Francis Couturaud, du Service de Pneumologie au CHU de Brest, a fait une très belle étude
[2] et animait plusieurs sessions sur la durée du traitement de l’embolie pulmonaire où il montrait que, finalement, le risque après deux ans de traitement anticoagulant de récidive de l’embolie pulmonaire idiopathique était de 10 %, ce qui est exactement le même risque que vous avez à six mois. Et c’est un risque très important puisqu’il est cumulatif, ce qui fait qu’à cinq ans, quasiment un tiers des patients qui ont fait une embolie pulmonaire idiopathique vont récidiver. Aujourd’hui, ce qui est en train de se dessiner, ce sont clairement deux options thérapeutiques pour les patients pour lesquels vous n’avez pas trouvé de facteur explicatif, qu’ils aient ou non une thrombophilie – l’impact de la thrombophilie organique est très faible sur le risque de récidive, voire inexistante pour les facteurs V Leiden, hétérozygotes, ou pour les mutations du facteur II, qui sont des mutations très fréquentes et qui n’ont pas d’impact, il faut bien rassurer les patients sur ce point.
Donc quelle durée de traitement ? La réponse est assez simple.
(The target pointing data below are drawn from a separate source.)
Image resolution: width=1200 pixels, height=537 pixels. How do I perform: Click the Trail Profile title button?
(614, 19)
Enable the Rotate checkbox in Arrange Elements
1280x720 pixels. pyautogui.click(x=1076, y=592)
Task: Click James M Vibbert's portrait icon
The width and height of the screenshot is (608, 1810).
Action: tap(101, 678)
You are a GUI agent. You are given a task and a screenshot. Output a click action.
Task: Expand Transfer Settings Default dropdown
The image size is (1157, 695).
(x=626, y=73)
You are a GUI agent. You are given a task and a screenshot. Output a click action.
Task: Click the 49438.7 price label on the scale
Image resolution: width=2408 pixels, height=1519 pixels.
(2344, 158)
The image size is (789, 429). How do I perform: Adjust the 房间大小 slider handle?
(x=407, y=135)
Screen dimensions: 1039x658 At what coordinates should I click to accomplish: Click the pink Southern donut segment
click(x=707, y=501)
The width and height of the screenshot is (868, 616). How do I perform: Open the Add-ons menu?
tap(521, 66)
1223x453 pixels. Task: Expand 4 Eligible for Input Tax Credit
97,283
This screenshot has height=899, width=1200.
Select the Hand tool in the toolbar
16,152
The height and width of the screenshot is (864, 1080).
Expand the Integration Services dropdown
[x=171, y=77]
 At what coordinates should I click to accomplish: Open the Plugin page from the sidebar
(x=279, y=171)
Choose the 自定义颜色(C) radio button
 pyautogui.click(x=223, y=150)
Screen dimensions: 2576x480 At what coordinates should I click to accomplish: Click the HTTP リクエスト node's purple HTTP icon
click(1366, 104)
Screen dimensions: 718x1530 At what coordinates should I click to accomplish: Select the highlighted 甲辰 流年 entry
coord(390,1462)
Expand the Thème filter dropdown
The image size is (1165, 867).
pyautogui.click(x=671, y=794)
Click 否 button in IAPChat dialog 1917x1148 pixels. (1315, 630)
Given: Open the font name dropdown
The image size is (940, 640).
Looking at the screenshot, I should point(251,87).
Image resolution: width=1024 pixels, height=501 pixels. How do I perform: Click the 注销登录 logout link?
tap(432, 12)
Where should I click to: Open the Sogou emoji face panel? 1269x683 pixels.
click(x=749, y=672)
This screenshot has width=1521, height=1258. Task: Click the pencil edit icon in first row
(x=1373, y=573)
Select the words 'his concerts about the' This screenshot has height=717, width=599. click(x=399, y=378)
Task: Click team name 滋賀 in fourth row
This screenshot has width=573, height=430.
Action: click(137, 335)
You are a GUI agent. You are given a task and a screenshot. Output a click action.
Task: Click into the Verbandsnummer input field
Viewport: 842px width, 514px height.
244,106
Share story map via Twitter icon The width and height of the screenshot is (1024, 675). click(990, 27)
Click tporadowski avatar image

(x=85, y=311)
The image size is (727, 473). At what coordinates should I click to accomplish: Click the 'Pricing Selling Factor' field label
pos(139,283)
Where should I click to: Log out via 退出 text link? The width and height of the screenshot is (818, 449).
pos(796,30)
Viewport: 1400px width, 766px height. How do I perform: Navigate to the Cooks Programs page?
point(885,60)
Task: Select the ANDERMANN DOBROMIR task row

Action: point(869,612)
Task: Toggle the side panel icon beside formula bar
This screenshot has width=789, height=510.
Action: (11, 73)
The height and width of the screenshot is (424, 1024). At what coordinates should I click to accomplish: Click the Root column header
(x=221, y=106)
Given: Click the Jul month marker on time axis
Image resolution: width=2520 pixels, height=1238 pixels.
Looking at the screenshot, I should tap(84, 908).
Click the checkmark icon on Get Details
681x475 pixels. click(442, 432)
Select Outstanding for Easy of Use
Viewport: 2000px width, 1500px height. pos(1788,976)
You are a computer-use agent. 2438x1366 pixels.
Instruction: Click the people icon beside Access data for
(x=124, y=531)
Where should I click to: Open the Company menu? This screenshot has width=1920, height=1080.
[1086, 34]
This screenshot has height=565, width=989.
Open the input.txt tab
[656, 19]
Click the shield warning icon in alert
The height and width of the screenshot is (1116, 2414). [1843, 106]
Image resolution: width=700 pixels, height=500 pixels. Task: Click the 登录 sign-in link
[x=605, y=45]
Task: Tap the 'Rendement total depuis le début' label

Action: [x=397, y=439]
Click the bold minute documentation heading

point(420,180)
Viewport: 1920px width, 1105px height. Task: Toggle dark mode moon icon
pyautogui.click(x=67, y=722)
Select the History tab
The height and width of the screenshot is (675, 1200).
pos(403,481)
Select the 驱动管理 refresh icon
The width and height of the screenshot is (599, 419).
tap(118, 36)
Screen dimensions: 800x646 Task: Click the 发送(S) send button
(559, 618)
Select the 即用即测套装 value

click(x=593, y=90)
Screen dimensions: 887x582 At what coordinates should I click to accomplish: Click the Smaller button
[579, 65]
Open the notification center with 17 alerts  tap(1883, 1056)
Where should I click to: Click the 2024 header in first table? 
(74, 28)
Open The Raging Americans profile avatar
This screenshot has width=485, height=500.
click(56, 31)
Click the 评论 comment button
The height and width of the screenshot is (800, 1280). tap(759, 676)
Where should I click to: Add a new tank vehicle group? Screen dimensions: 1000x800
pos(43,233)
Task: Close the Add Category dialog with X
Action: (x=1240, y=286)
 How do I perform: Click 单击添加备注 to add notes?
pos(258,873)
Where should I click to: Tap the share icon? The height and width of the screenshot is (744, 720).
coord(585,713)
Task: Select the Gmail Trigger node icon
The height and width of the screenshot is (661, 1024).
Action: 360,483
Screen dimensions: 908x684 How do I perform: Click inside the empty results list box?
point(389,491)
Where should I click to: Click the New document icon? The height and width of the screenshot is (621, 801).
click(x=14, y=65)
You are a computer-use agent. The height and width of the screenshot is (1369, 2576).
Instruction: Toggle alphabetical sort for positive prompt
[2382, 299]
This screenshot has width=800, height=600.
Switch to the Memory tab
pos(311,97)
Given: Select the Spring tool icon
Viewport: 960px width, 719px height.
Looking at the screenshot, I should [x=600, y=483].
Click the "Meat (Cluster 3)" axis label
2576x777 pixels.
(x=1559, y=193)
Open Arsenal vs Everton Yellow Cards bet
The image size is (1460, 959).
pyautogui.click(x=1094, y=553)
Vous décidez avec le patient au bout de six mois :
- Est-ce qu’il a peur ou non d’arrêter son traitement ?
- Est-ce que vous, vous pensez qu’il va récidiver ?
- Est-ce que c’est un homme ? Parce que les hommes récidivent plus.
- Est-ce que c’est une femme ? Parce que les femmes saignent plus sous traitement.
- Est-ce que c’était une embolie pulmonaire massive ? Parce qu’il a plus de risque de refaire une embolie pulmonaire massive.
Donc, un certain nombre de paramètres vont vous aider à dire « je crois, même après le premier épisode d’embolie pulmonaire idiopathique, qu’il faut vous traiter à vie ». Or on avait une notion qui était « on peut traiter un patient qui a fait une embolie pulmonaire idiopathique à vie, en général après le deuxième épisode, car on sait qu’il y en aura un troisième ». Mais cette discussion d’un traitement de longue haleine chez des patients qui ont fait un épisode d’embolie pulmonaire idiopathique est une notion qu’on voit apparaître et qui va, je pense, se dérouler au fur et à mesure des années. C’est un élément fondamental à avoir en tête quand vous voyez un premier épisode d’embolie pulmonaire idiopathique. D’autant plus que des tests ont été faits avec les nouveaux anticoagulants oraux, qui ont justement toute leur place dans ces formes. L’apixaban (Eliquis®) avait été testé dans une étude
[3] où il montrait qu’au-delà de six mois, quand vous réduisiez les doses pour éviter un surrisque de saignement, vous préveniez la récidive des maladies thromboemboliques. On sent bien qu’on est en train d’ajuster les traitements, d’identifier la longueur du traitement et que, clairement, nous sommes sur une nouvelle prise en charge de la maladie thromboembolique idiopathique, avec des durées de traitement qui vont probablement s’allonger et des risques de saignement qui vont probablement diminuer en adaptant, au mieux, nos thérapeutiques.
« On est en train d’ajuster les traitements, d’identifier la longueur ; on est sur une nouvelle prise en charge de la maladie thromboembolique idiopathique, avec des durées de traitement qui vont probablement s’allonger. » |
Voilà. Il me semblait important de vous rapporter ces trois éléments qui vont changer votre pratique ou qui, en tout cas, vont impacter la pratique des pneumologues dans les mois et les années qui viennent.